My goal is to reflect the archival recordings rather than steer them towards an end. There are some striking ironies and what appear in retrospect to be prescient comments, for example, just as CNN are giving the very first report of a plane hitting the tower KFI in Los Angeles are chatting in jocular tones about kamikaze pilots in Japan. The recordings are a typically diverse collection of gossip, sports, weather and traffic news – each becomes poignant once we know its context.

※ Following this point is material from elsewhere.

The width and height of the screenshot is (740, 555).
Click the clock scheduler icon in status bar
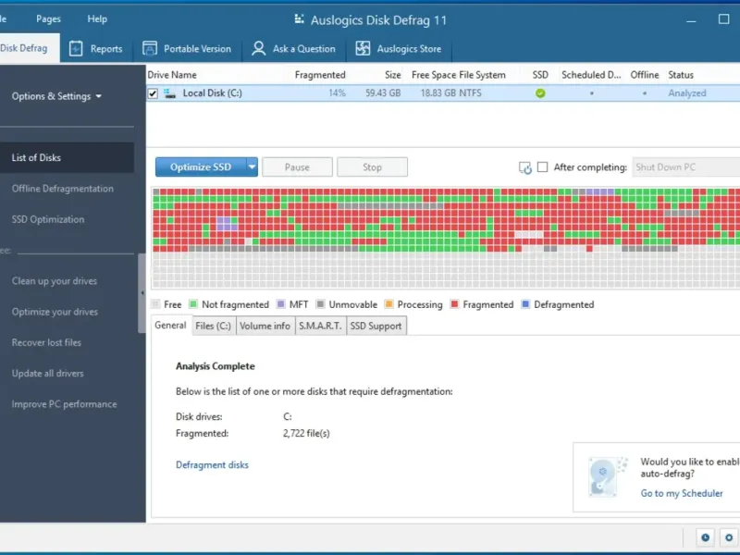705,537
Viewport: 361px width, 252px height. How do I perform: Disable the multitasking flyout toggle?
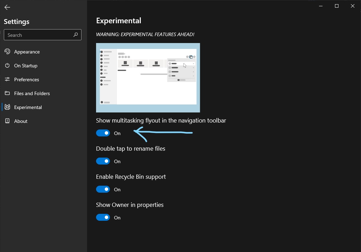point(103,133)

A screen grab working with real-time broadcast audio excerpts from the morning of '9/11'
A screen grab working with real-time broadcast audio excerpts from the morning of ‘9/11’

How the Voices Work.

Rather than a single ‘choir’ the work presents a collection of individuals singing together in that, each radio plays back only one voice, reminding us of the fact that behind the bulk statistics are individual lives and stories. I do not want the voices to sing text, it seems to me that any text would add a commentary and even choosing a language can be seen as divisive (the piece itself is, of course, a commentary of sorts, but it seeks to open out questions and experience rather than give conclusions). Instead I want to use ‘prosody’ the melody of the spoken voice on the radio as the start point of each of the separate melodies: if we remove words we discover we speak a common musical language which linguists refer to as ‘prosody’ the melody of the voice. While subject to differences from language and culture, the pitch, rhythm, tone and dynamic we use for love, fear, hope, play etc are common to all people regardless of gender, ethnicity, politics, religion etc.

Little by little the separate lines knit together so that, while each voice is unique it becomes part of a unified choir.

The Intention of the Piece

I do not presume to provide answers but I believe there is value in deep introspection and shared experience of the questions. The consequences of the events of 9/11 are felt in everyone’s life to this day. My hope is to create a space where we glimpse an era ending and a new one beginning. And to give some sense (offered in statistical form) of the causality: the flow from the event now known as ‘9/11’ leading to other events around the world. This may be in the form of something as simple as a noticeboard listing statistics alongside the radios. I want to avoid labels such as ‘terrorist’, ‘army’ or ‘civilian’ in order to view the human cost more objectively to give some sense of the scale of loss and suffering that flow from it, up to the present day. 

“Pete… has proven to be a master of communicating subtle layers of emotion through many types of music…  He is one of the very, very few composers I would expect to handle a 9/11 memorial piece with the appropriate musical and emotional touch.”